**INFORMATION SUPPLIED:**
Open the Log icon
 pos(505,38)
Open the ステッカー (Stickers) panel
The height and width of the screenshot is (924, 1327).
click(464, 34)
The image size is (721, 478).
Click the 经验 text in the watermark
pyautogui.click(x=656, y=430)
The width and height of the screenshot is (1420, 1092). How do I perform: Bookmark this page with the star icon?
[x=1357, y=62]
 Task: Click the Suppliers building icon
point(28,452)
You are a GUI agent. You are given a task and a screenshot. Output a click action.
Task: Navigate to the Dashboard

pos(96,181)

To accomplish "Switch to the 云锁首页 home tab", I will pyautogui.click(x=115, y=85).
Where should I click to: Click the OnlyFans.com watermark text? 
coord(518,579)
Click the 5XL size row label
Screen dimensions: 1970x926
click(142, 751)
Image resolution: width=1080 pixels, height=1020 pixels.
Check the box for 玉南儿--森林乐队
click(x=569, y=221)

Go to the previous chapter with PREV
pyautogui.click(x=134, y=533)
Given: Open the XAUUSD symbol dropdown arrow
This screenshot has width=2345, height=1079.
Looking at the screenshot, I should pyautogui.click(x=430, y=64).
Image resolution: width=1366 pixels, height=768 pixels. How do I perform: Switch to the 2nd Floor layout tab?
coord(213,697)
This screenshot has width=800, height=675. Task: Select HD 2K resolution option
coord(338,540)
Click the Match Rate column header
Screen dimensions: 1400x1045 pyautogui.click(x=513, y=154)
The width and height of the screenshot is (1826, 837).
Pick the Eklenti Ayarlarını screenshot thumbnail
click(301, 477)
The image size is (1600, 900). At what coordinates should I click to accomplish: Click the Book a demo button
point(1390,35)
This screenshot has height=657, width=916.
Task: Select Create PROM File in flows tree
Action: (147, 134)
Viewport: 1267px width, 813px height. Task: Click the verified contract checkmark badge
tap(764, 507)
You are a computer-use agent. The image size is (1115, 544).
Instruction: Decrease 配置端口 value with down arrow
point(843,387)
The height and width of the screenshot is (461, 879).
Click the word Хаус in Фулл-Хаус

**TASK DESCRIPTION:** In the listing above, find the line containing "Go to the previous chapter with PREV"; that line and every line after it, through the last, are to be retyped exactly.

**REPLY:**
Go to the previous chapter with PREV
pyautogui.click(x=134, y=533)
Given: Open the XAUUSD symbol dropdown arrow
This screenshot has width=2345, height=1079.
Looking at the screenshot, I should pyautogui.click(x=430, y=64).
Image resolution: width=1366 pixels, height=768 pixels. How do I perform: Switch to the 2nd Floor layout tab?
coord(213,697)
This screenshot has width=800, height=675. Task: Select HD 2K resolution option
coord(338,540)
Click the Match Rate column header
Screen dimensions: 1400x1045 pyautogui.click(x=513, y=154)
The width and height of the screenshot is (1826, 837).
Pick the Eklenti Ayarlarını screenshot thumbnail
click(301, 477)
The image size is (1600, 900). At what coordinates should I click to accomplish: Click the Book a demo button
point(1390,35)
This screenshot has height=657, width=916.
Task: Select Create PROM File in flows tree
Action: (147, 134)
Viewport: 1267px width, 813px height. Task: Click the verified contract checkmark badge
tap(764, 507)
You are a computer-use agent. The image size is (1115, 544).
Instruction: Decrease 配置端口 value with down arrow
point(843,387)
The height and width of the screenshot is (461, 879).
Click the word Хаус in Фулл-Хаус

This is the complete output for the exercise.